— begin GIVEN DATA —

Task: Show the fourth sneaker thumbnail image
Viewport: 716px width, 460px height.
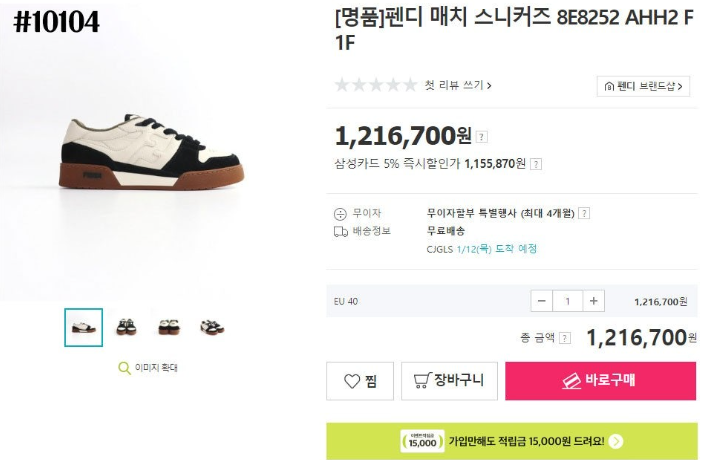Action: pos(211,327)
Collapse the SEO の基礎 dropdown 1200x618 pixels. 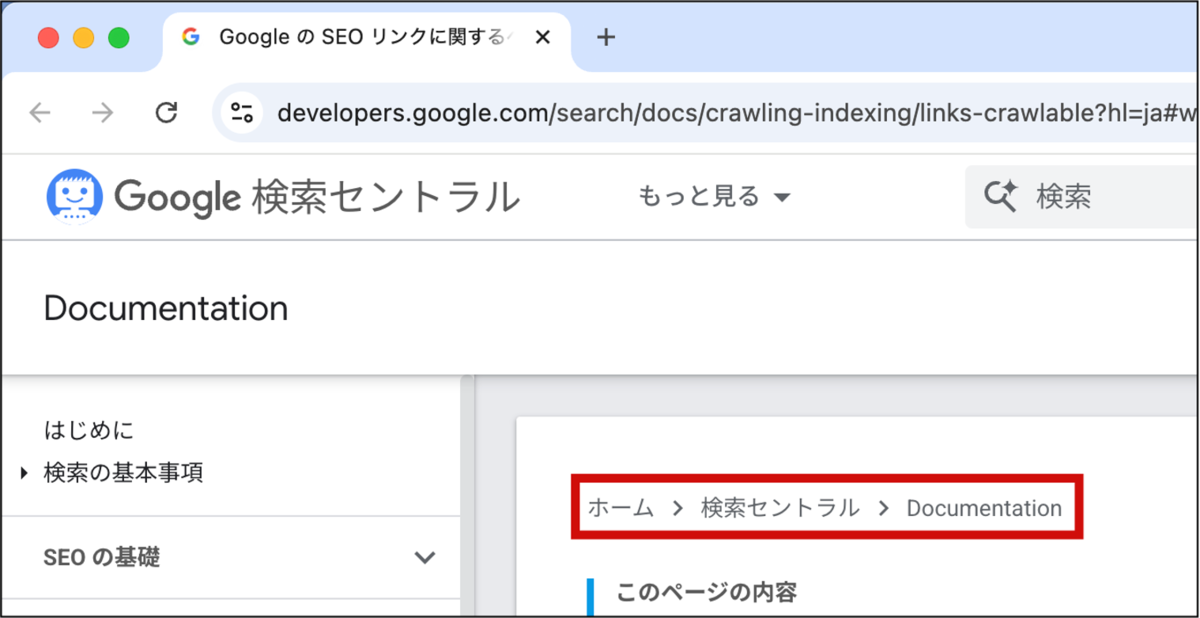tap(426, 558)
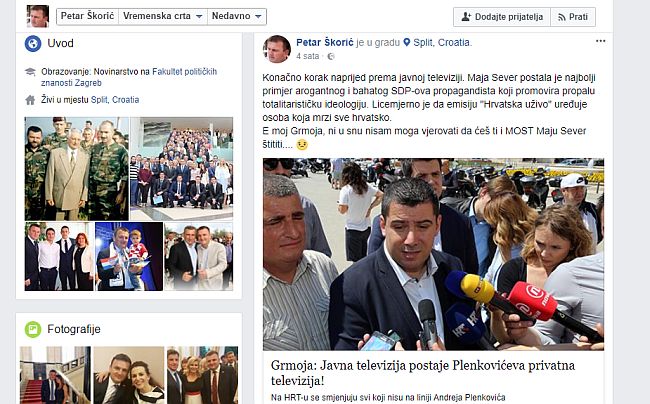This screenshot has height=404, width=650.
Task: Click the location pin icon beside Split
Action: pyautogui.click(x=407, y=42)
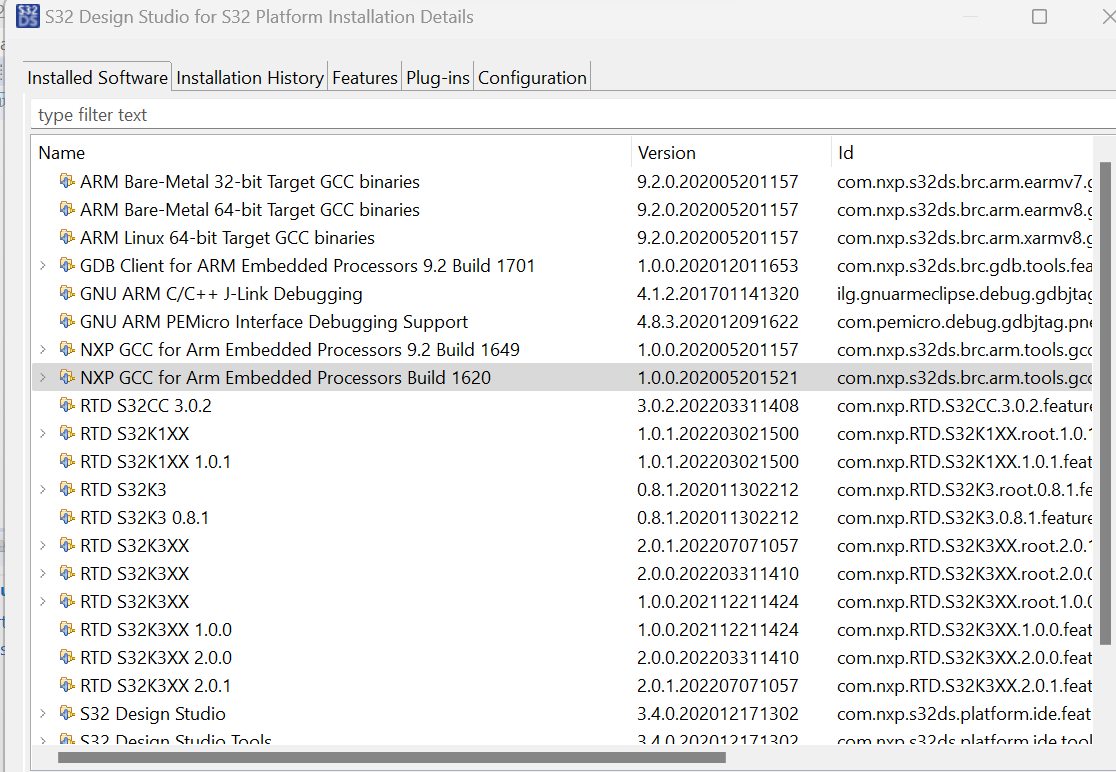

— end GIVEN DATA —

Convert the listing, from its first line through the line containing "Action: pos(211,327)", into a JSON list of strings with one string per line and blank lines omitted. Leave the pictures out of the answer.

[
  "Task: Show the fourth sneaker thumbnail image",
  "Viewport: 716px width, 460px height.",
  "Action: pos(211,327)"
]